Другой собеседник говорил следующее: «Есть послови­ца, что люди бывают всякие, и это как между христиана­ми, так и между язычниками. Так, есть много добрых и порядочных людей между самоедами, много плутов и мо­шенников и между зырянами, в особенности между бродя­щими по тундрам. Они предпочитают места пустынные, потому что там безнаказаннее могут злобствовать. Но воп­рос еще, кому они верят более: самоедам или самим зыря­нам. Жаловаться самоеды могут разве на прежние притес­нения, теперь же у них взять нечего, и кому вздумается попользоваться чужим добром, идет, разумеется, не к ним, а к нам. Так, у каждого из сидящих здесь пропадает еже­годно немало оленей, их крадут иногда и самоеды, но чаще свои же, зыряне. Мы нисколько не защищаем их, напро­тив, были бы очень рады, если бы их переловили и посту­пили с ними по закону. Очистят от них тундры — тепереш­ние раздоры зырян с самоедами прекратятся сами собою. Тогда самоеды сознаются, что мы приносим им не вред, а пользу».
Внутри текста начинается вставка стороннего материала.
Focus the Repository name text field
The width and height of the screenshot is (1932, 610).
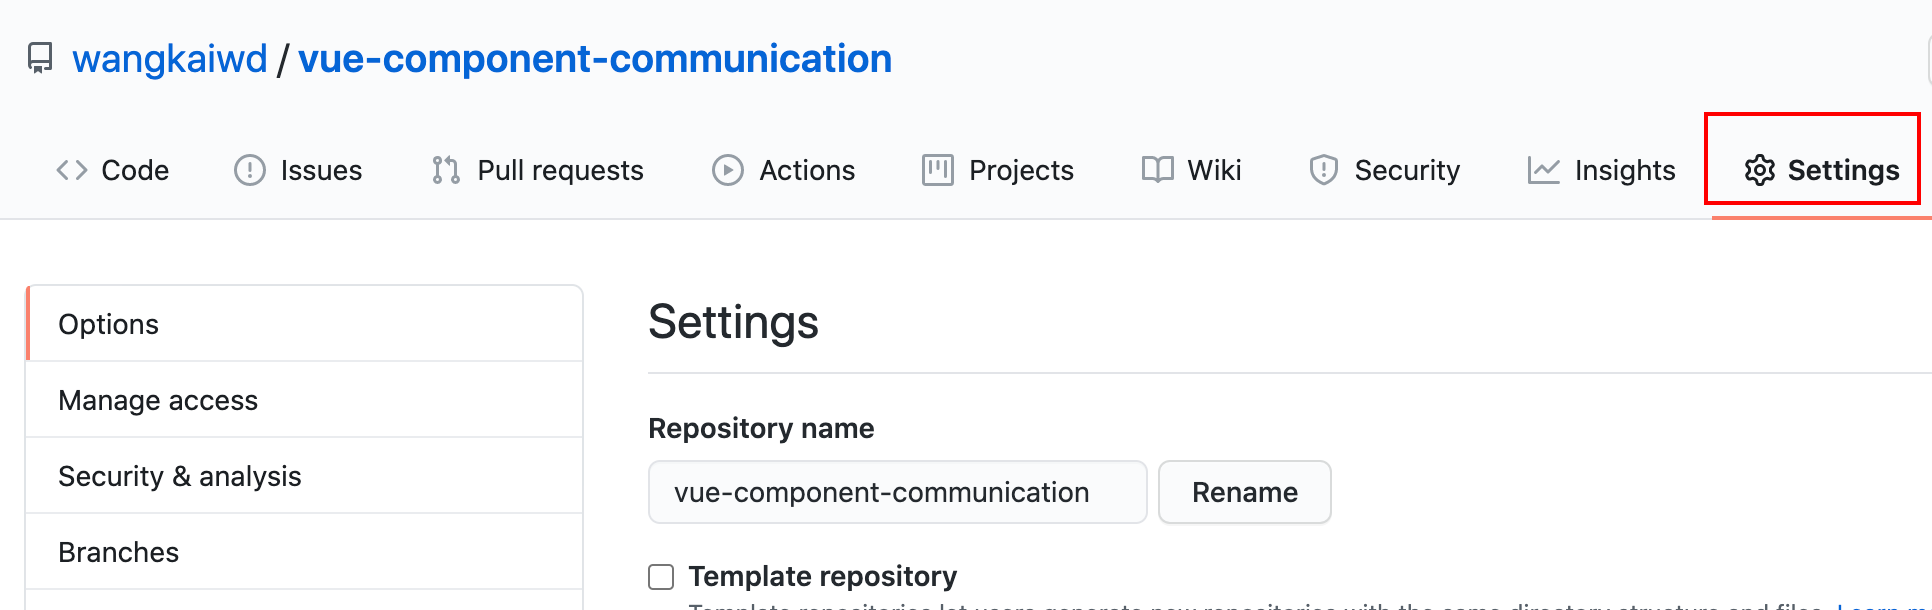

«И то самое, что стада самоедов, — говорил третий, — перешли в наши руки, — польза всей страны. У самоедов олени всегда были совершенно бесплодным имуществом, по­тому что самоеды живут как-то навыворот. Богатый лежит себе лежмя в своем чуме, собирает к себе бедную родню свою, кормит ее, пока наконец не обнищает сам и не пойдет так же кормиться на счет другого[58]. У них нет, таким обра­зом, никакой возможности что-нибудь заработать. Мы же доставляем нашими стадами и работу, и хлеб сотням зырян и самоедов. Мы заставляем их выделывать шкуры, шить платье для нашего собственного потребления и для прода­жи, пасти наши стада, ловить рыбу и зверя. На оленях мы вывозим из Сибири муку, рыбу и другие потребности. Мы ездим на рынки, продаем выделанные кожи, оленьи шку­ры и волос, меховую одежду и проч, и возвращаемся в нашу бедную сторону с деньгами. Одним словом, мы умеем по­треблять оленей на общую пользу и только ими и можем существовать в этой дикой стране».

Других, новых мнений об этом предмете не было: приво­дили, разбирали только вышеприведенные и в конечном ре­зультате все решили единогласно: 1) что зыряне и русские поселенцы вообще много содействовали и содействуют обра­зованию и облагорожению самоедов; 2) что в настоящее вре­мя самоеды не терпят от поселенцев никаких важных обид, напротив, зарабатывают у них деньги, и 3) что зыряне без оленьих стад решительно не могут существовать в этих бес­плодных местах. Спросите об этом самих самоедов, и они скажут, что, конечно, между поселенцами есть честные люди, помогающие им как в божеских, так и в житейских делах, но что вообще они ненавидят этих чуждых им пришельцев, потому что они воровством и обманом присвоили себе их ста­да, отвели даже детей и сродственников их в некоего рода вавилонский плен, потому что они затрудняют их существо­вание на тундрах, потравляя своими многочисленными ста­дами весь олений мох, подрывают звериные ловы, надувают их в торговле, крадут у них оленей и проч. Поэтому все са­моеды, у которых еще есть какие-нибудь оленьи стада, ниче­го так не желают, как или совершенного удаления поселен­цев с тундр, или, по крайней мере, точного ограничения их каким-нибудь пределом, чтоб они не могли господствовать по всей самоедской стране.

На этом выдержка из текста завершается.